# [YOUR OBJECTIVE]
The listing that follows is to be output in full and without change.

----

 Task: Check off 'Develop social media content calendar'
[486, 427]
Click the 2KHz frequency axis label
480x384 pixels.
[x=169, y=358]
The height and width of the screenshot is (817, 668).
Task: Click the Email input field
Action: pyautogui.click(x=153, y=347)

----

# [RESPONSE BELOW]
 Task: Check off 'Develop social media content calendar'
[486, 427]
Click the 2KHz frequency axis label
480x384 pixels.
[x=169, y=358]
The height and width of the screenshot is (817, 668).
Task: Click the Email input field
Action: pyautogui.click(x=153, y=347)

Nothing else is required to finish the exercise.